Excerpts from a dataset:

Start of Block

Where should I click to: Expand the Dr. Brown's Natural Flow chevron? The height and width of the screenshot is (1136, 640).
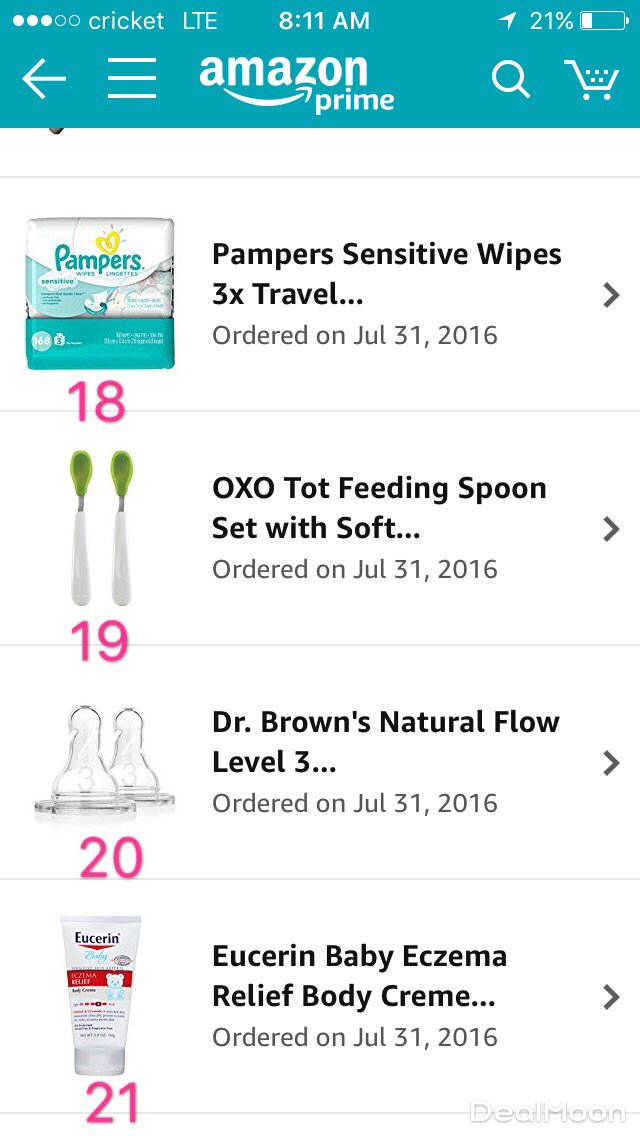(x=611, y=762)
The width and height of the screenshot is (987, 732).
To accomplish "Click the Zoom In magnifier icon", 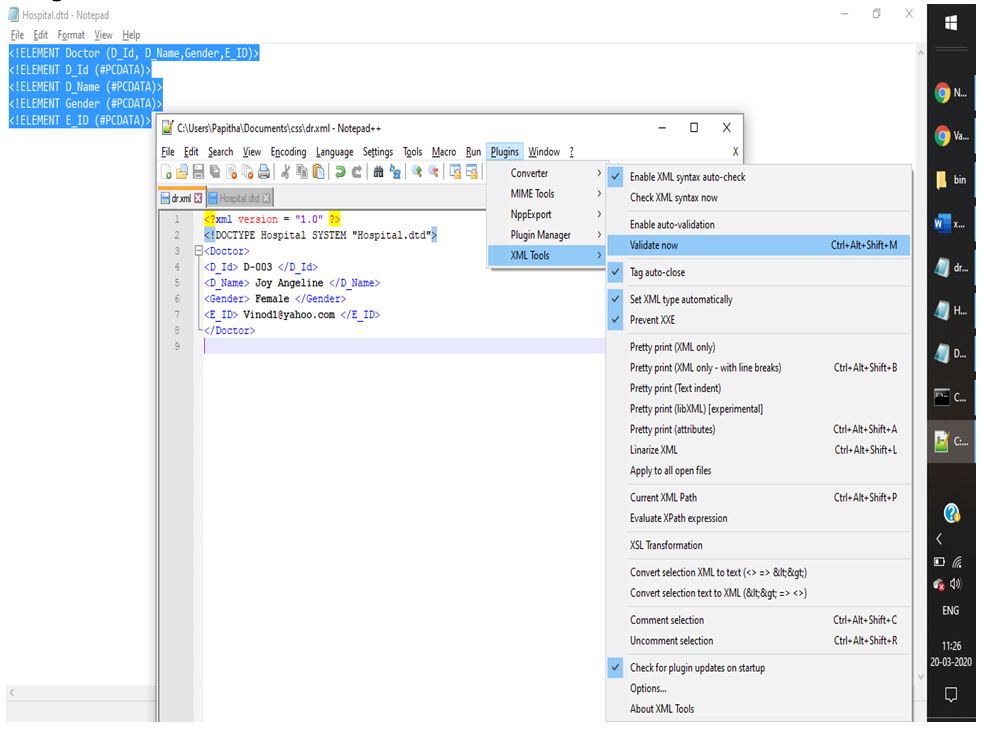I will coord(418,172).
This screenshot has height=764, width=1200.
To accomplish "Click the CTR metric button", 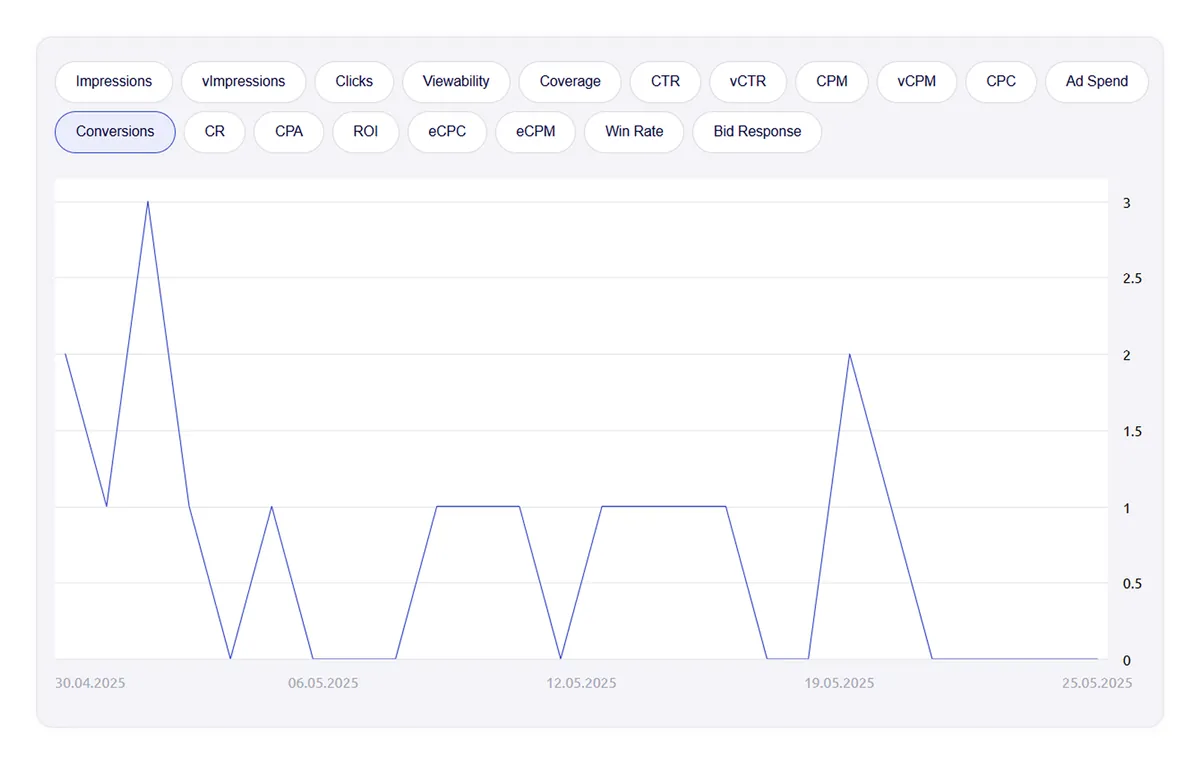I will (665, 82).
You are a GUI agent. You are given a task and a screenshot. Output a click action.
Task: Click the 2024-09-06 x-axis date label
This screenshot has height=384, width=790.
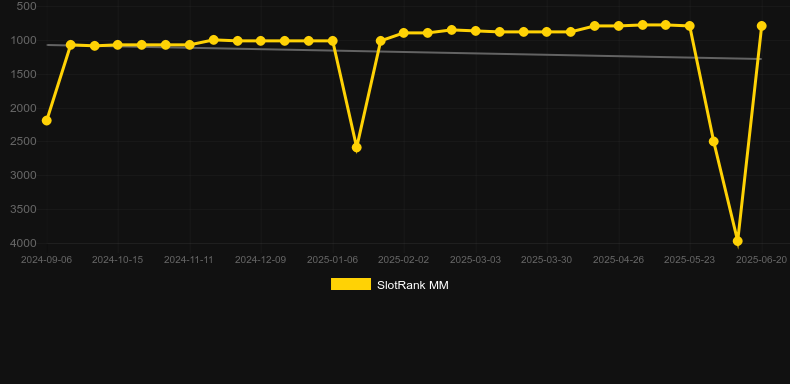coord(46,260)
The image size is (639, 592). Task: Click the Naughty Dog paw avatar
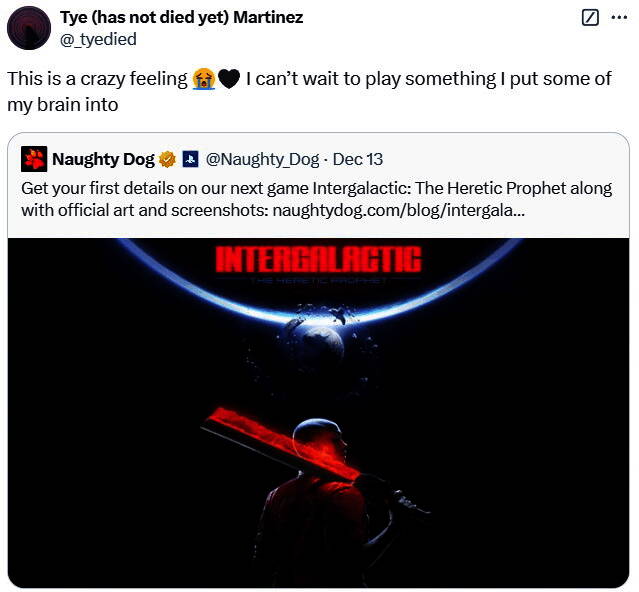pyautogui.click(x=34, y=159)
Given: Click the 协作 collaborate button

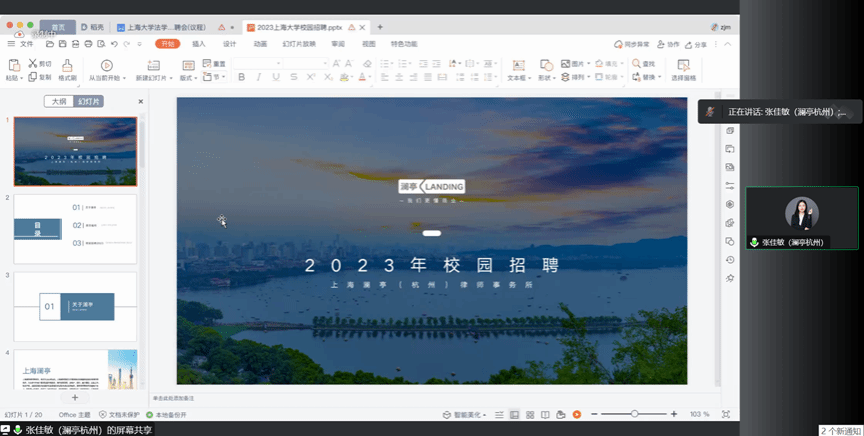Looking at the screenshot, I should coord(669,44).
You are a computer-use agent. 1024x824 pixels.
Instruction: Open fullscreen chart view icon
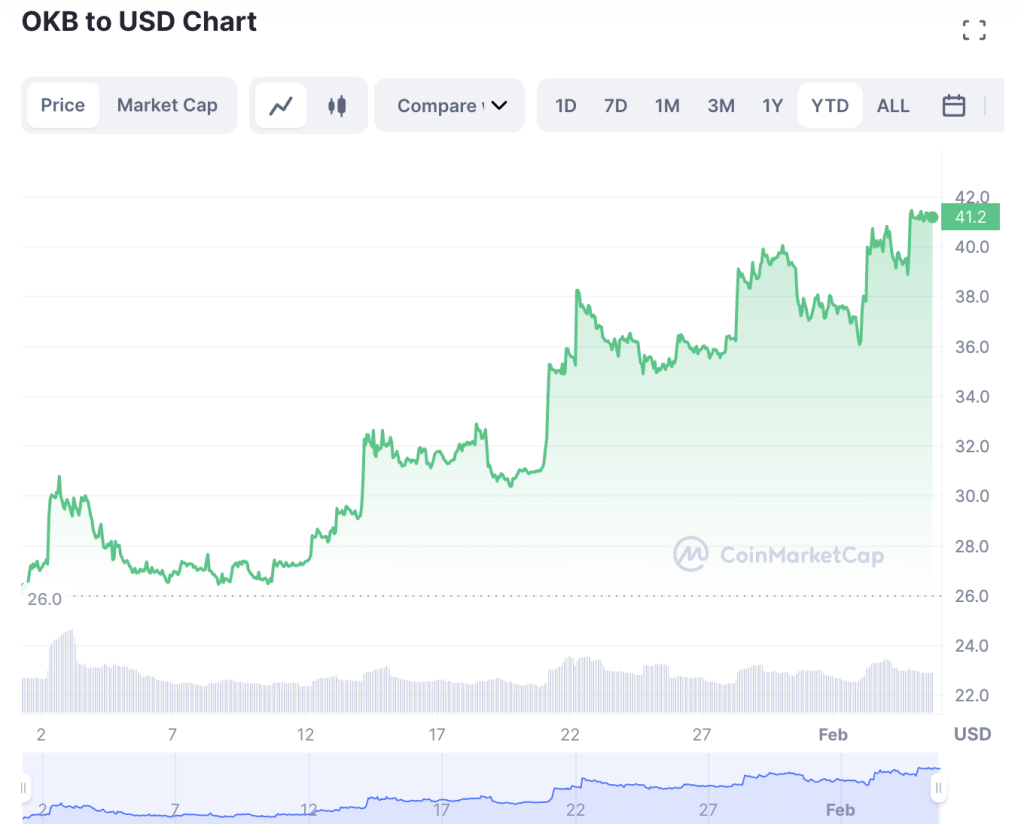(x=974, y=30)
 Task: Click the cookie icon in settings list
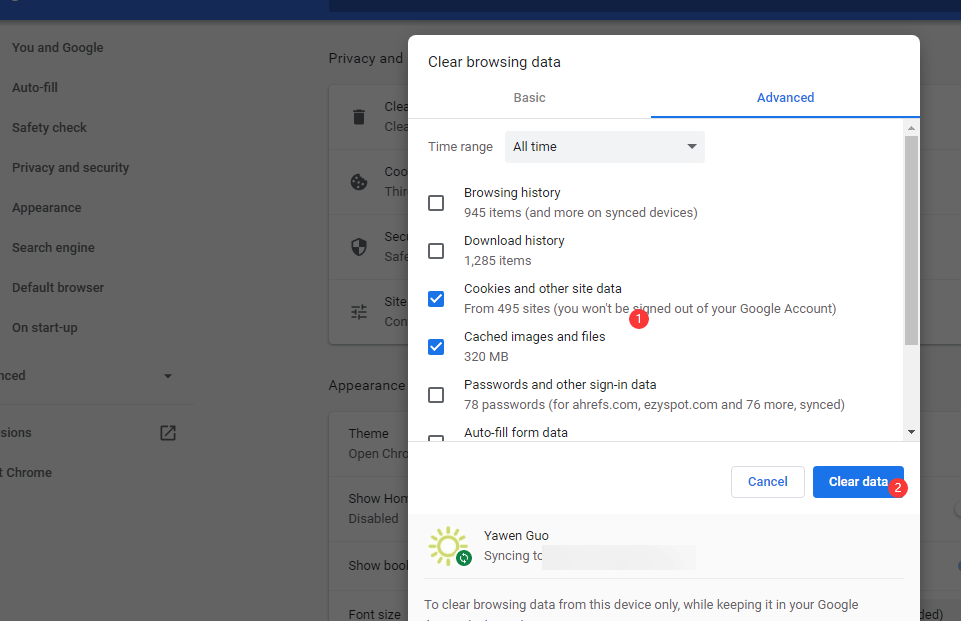[x=358, y=182]
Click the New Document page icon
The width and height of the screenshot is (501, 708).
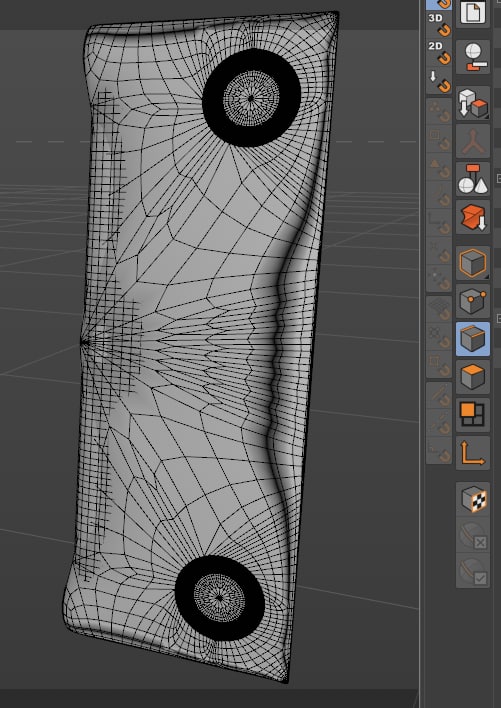pos(473,13)
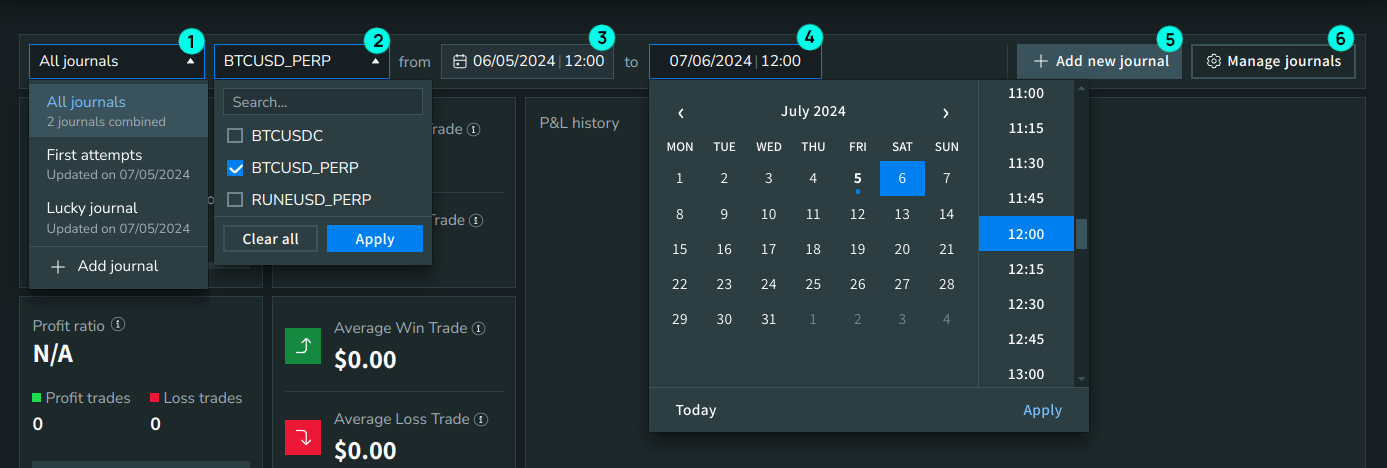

End of Block

ASSIGNMENT »
The last line of the entries marks the end, and the line with "Task: Click the cookie icon in settings list" marks the start. Output exactly those two lines and every line between them, nothing else, with the pictures left out.

COMPLETED EXERCISE »
 Task: Click the cookie icon in settings list
[x=358, y=182]
Click the New Document page icon
The width and height of the screenshot is (501, 708).
pos(473,13)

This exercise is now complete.